I made a TV show probably five years ago called “Public Morals” and that’s really the first time that I played with a lot of steadicam and I fell in love with with what I could do with it…
What I realized is how it complemented the natural rhythm of conversations that you’re so good at getting – there’s a visual flow here rather than cutting between characters — is there much work that goes into getting that just right?

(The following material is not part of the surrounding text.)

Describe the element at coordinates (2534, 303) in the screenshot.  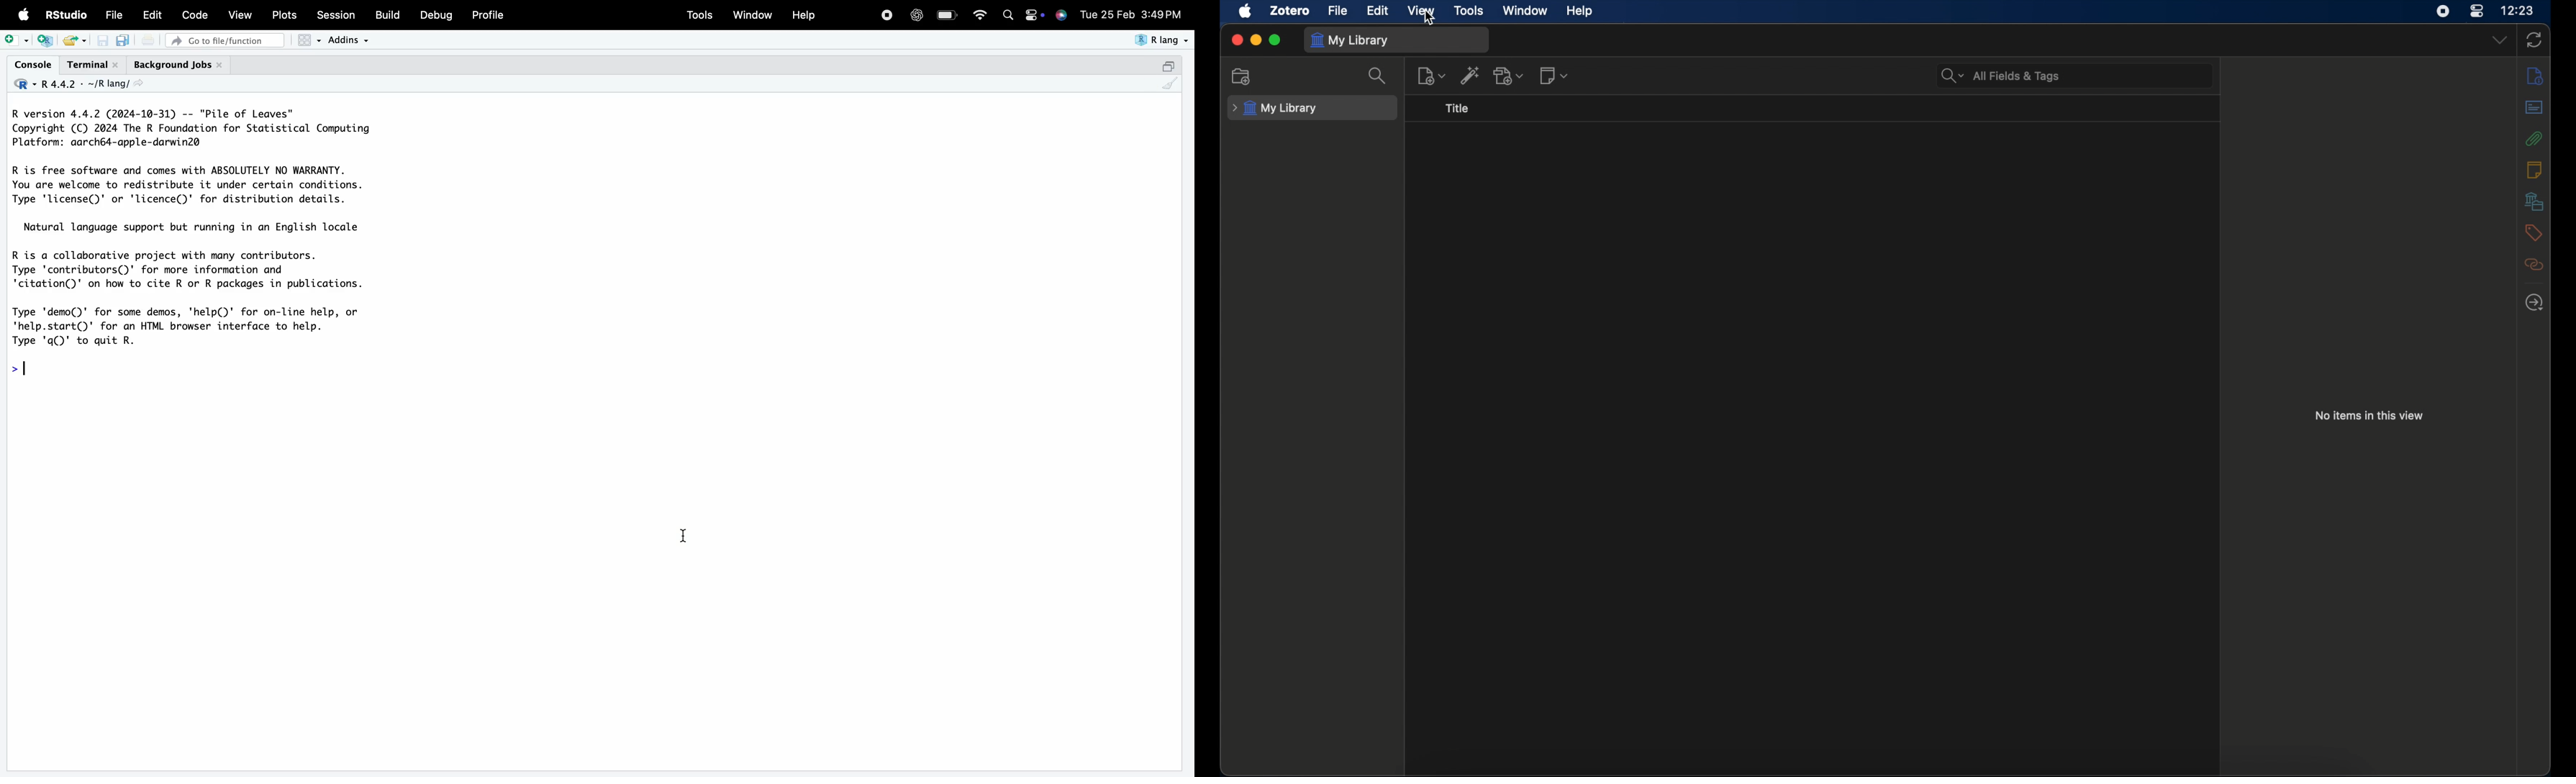
I see `locate` at that location.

Again, it went back to “Public Morals” where part of it was I had so much dialogue to jam into those 43 minute episodes that I was always encouraging my actors to speak more quickly and not be afraid of overlapping. I fell in love with that kind of cadence and in making this film, I knew I wanted to employ that again. You never know with the group of actors that you get who is going to be able to really nail that, but plenty of actors can do it and I find because I typically write for New Yorkers, but Anthony Ramos and Jon Rudnitsky – Anthony is from Queens or Brooklyn and Jon, I think is from New Jersey, so they have that cadence in their blood, and that was fun to watch them just roll with it. Then Pico Alexander is also from Brooklyn, and the moment I first auditioned him, I knew, “Okay, you’ve got this in spades and you’re going to be able to run with this.” So a lot of times, in your rehearsal period, you see what your actors’ strengths are and then me and my DP Will Rexer will then say, “Okay, well given these three guys are in a scene together, let’s attack it this way.”
Your ongoing collaboration with the musician P.T. Walkley is also something of interest because you nail the music that Terry plays as a professional musician and I know how that hard it is to do when it’s got to be credible and era-appropriate. What was it like to work on?

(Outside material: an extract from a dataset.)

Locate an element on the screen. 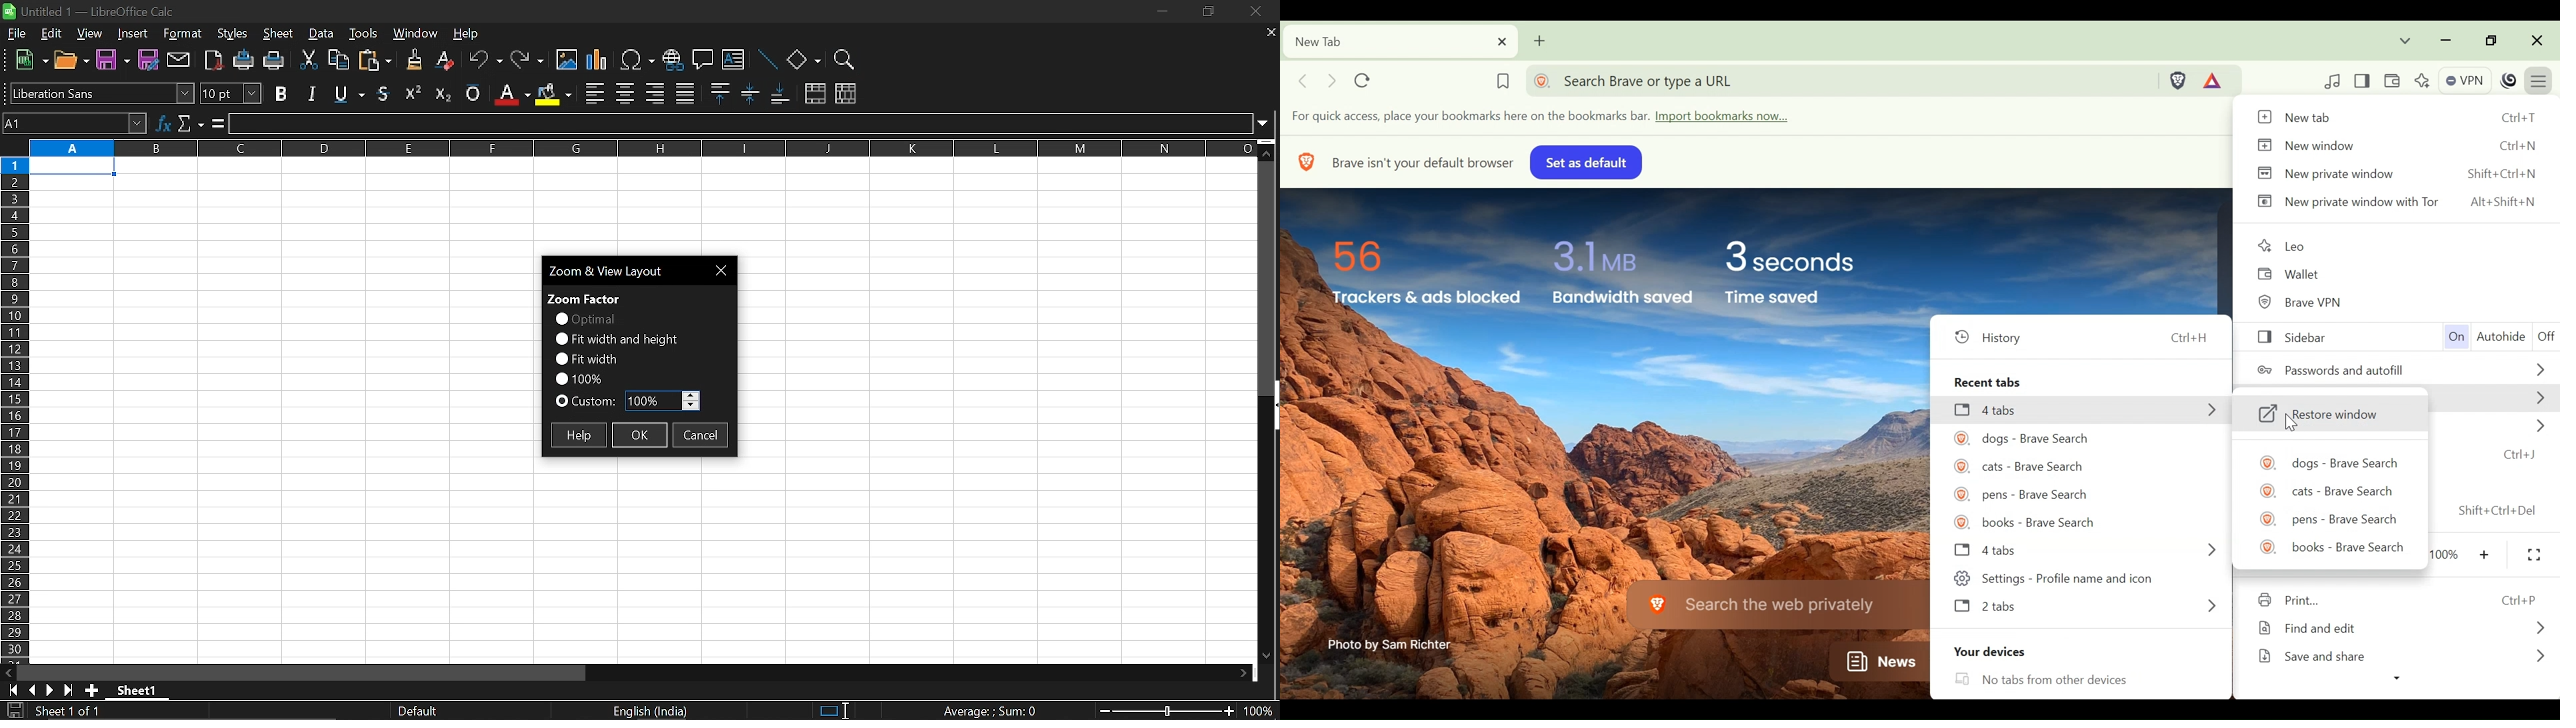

Well, P.T. is a musical genius and we’ve been collaborating now for 15 years. He can write in any genre and he’s such a student that when you give him the assignment of “hey, we need a song like this or we need a song like that,” he does a deep dive. He did all the music in “Public Morals” and we had an original piece of music that was originally supposed to be a Motown thing and he did a great job on that and in “Bridge and Tunnel,” we’ve got a great early ‘80s, punk pop thing that he did that feels completely authentic to the time, so I just got very, very lucky in meeting him when I did.
One of the benefits of this coming out after a time is that usually, you see the actors you cast flourish in other roles after the release of one of your films, but here, some of them have already become stars. Is it gratifying to see?
You probably know from watching the other films, I always try to find those young actors that are on the cusp and part of it is I make low budgeted independent films, so I can’t afford the actors who have already made it, so we find the ones who are knocking on the door — the actor who everybody thinks is going to be a star, but they haven’t quite gotten their break yet, going all the way back to “She’s the One” with Cameron [Diaz] and Amanda Peet and Leslie Mann. Those are the folks my casting director Mary Beth Fox and I try to find, so when it does happen and they have these great careers, it’s obviously very satisfying in that you know that you’re in part helping them achieve their goals. You gave them that early job that hopefully some other filmmaker saw and said, “Hey, let’s give Rosario Dawson a shot.” And this ensemble is no different than that. Not only are they all wonderfully talented, but he best thing about working with them are their enthusiasm for being on set and doing work. They were showing up on days that they weren’t working, just to hang out and be a part of the process and when you can put together a team like that, that’s a lot of fun.